Governments should be legally mandated to provide enough schools, hospitals, and housing in oil and gas regions, according to the first student to complete a PhD at the University of Calgary’s law school.
Chidinma Thompson studied for her PhD over six years, while practising law full-time. Since 2009, she has worked at Borden Ladner Gervais LLP’s Calgary office, where she is an associate with the firm’s commercial litigation practice.
Her thesis looks at the quality of infrastructure in the regional municipality of Wood Buffalo, home to the largest single oil deposit known to exist in the world.
“The community really wanted the oil development . . . but there wasn’t enough infrastructure,” Thompson says.
The government gave insufficient thought to the facilities needed to support a huge influx of workers to the region, her research found.
“There weren’t enough schools. Hospitals were over-worked,” she says. Some residents were unable to flush their toilets due to inadequate water treatment facilities. In addition, housing shortages forced companies to fly workers in and out of the area or build “work camps” for staff to live on, which affected retention rates, says Thompson.
Her thesis made two main recommendations on how the law can help to prevent problems from arising in the future.
Firstly, it said Alberta should create a legal requirement for municipal and provincial government officials to consider infrastructure needs at the “approval in principle” stage for oil and gas developments.
In this way: “Alberta can proactively obviate severe growth pressures, crippling demands on public infrastructure and services, lower quality of life for workers in the host areas, and greater risk to industry, energy resource development and private investment,” her thesis states.
It also recommended reforming the law in order to set standards on, for example, the number of extra hospital beds, or houses, needed by areas slated for development.

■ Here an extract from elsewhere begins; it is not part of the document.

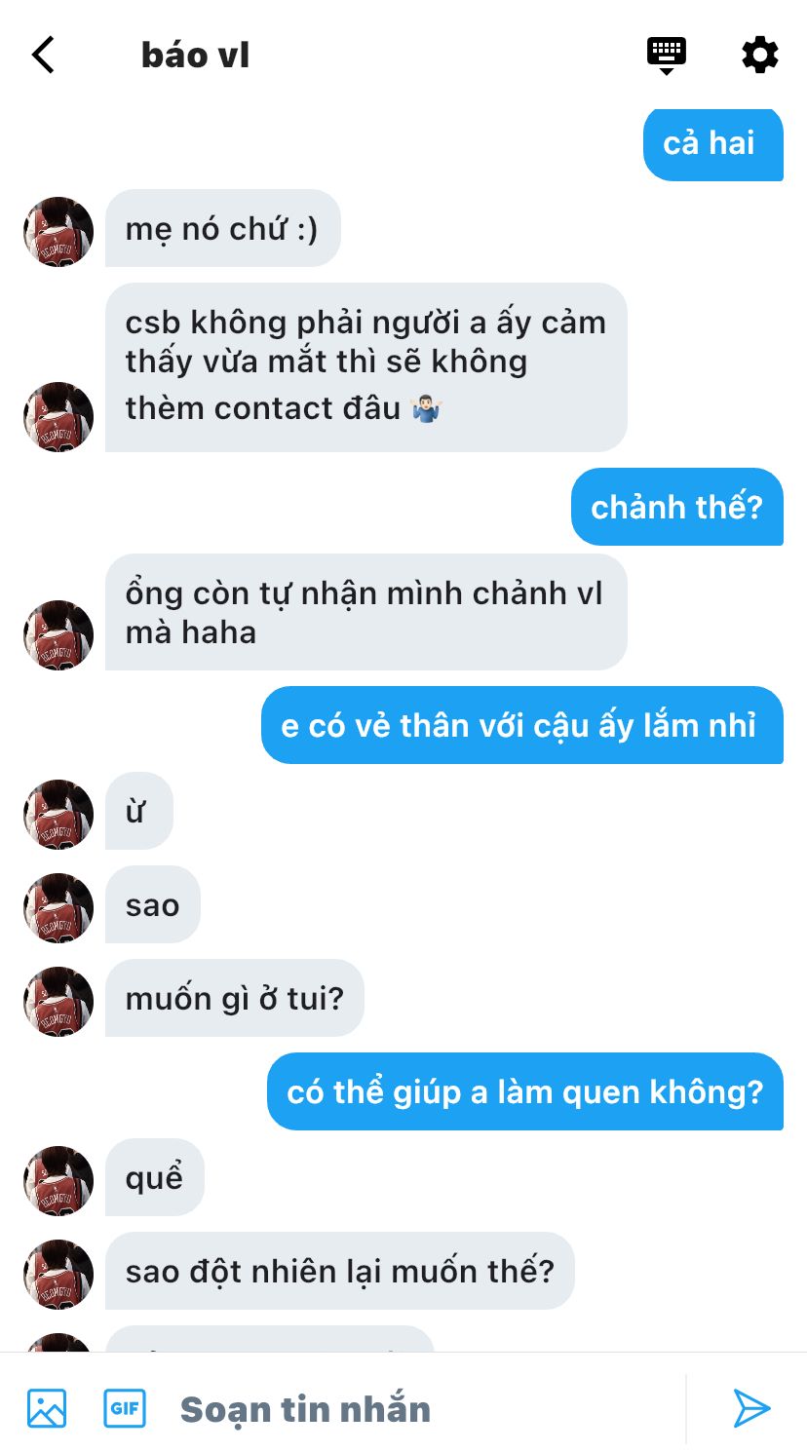Attach a photo with the image icon
The height and width of the screenshot is (1452, 807).
(47, 1408)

Thompson has not received an official government response to her findings, which have only just been published. But she says her PhD panel, which included former Alberta minister of sustainable development Ted Morton, responded well to the recommendations, as did other figures consulted in the course of her research, such as regional mayor Melissa Blake.
University of Calgary law professor Arlene Kwasniak said: “Her research is critically relevant, and I am confident it will not only be a significant contribution to the law discipline, but also to intergovernmental policy development.”
She is the first student to complete a PhD at the University of Calgary’s law school since it was established in 1976.
The school is unique in North America for having a graduate program specializing exclusively in energy, environmental, and natural resources law, said law dean Ian Holloway.